CausalX: A Unified and Causally-Interpretable Plug-and-Play Model for Multi-modal Spatio-Temporal Forecasting
Abstract
Multi-modal spatio-temporal forecasting underpins many real-world applications but remains challenging due to the complex and evolving interactions across modalities and time steps. Moreover, the lack of interpretability in existing models limits their reliability in safety-critical scenarios. In this paper, we present CausalX, a unified and causally interpretable plug-and-play model for multi-modal spatio-temporal forecasting. CausalX achieves interpretability by learning a dynamic causal graph across modalities and time, whose edge weights quantify causal attribution strength, and are further refined by a diffusion-based generative process guided by structural priors.
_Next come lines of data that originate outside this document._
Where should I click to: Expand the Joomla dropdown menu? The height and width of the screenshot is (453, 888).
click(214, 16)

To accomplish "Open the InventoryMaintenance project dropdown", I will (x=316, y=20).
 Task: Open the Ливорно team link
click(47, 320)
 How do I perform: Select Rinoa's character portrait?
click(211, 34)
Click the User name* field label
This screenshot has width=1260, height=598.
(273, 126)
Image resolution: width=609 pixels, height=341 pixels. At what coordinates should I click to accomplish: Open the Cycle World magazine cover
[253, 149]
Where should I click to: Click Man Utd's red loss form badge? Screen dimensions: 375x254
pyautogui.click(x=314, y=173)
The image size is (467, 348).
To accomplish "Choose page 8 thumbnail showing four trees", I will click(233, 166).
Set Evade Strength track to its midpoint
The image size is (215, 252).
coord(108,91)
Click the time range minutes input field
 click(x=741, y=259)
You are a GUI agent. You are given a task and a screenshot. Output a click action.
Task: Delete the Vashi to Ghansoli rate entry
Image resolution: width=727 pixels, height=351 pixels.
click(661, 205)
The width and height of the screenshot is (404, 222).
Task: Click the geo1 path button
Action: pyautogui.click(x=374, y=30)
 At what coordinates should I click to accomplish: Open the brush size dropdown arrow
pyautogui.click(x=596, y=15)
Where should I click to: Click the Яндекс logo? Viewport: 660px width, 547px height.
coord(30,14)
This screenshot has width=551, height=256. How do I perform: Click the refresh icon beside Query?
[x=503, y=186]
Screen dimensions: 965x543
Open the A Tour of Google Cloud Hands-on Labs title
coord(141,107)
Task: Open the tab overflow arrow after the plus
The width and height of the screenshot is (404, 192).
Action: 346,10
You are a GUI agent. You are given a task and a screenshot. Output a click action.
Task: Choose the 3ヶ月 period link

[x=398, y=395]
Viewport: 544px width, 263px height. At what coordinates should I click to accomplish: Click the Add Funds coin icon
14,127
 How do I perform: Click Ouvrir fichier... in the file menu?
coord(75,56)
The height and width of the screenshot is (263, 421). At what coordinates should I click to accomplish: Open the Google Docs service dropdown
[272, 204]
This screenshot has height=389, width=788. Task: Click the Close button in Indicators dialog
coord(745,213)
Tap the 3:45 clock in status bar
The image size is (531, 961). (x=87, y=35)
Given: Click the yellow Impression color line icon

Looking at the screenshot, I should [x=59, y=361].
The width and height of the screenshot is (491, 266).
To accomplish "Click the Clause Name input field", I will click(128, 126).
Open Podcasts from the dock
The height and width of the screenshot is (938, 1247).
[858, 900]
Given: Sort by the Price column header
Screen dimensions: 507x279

To overcome the absence of ground-truth causal structures, CausalX aggregates multi-source constraints from causal analysis techniques and a variational autoencoder, spanning predictive, temporal, interventional, and generative aspects to jointly learn a more comprehensive causal graph. Extensive experiments on real-world forecasting tasks, including pedestrian trajectory prediction and tropical cyclone forecasting, demonstrate that CausalX achieves superior accuracy while producing interpretable causal graphs. CausalX is modular, architecture-agnostic, and generalizable, offering a new perspective on bridging causal inference and spatio-temporal forecasting.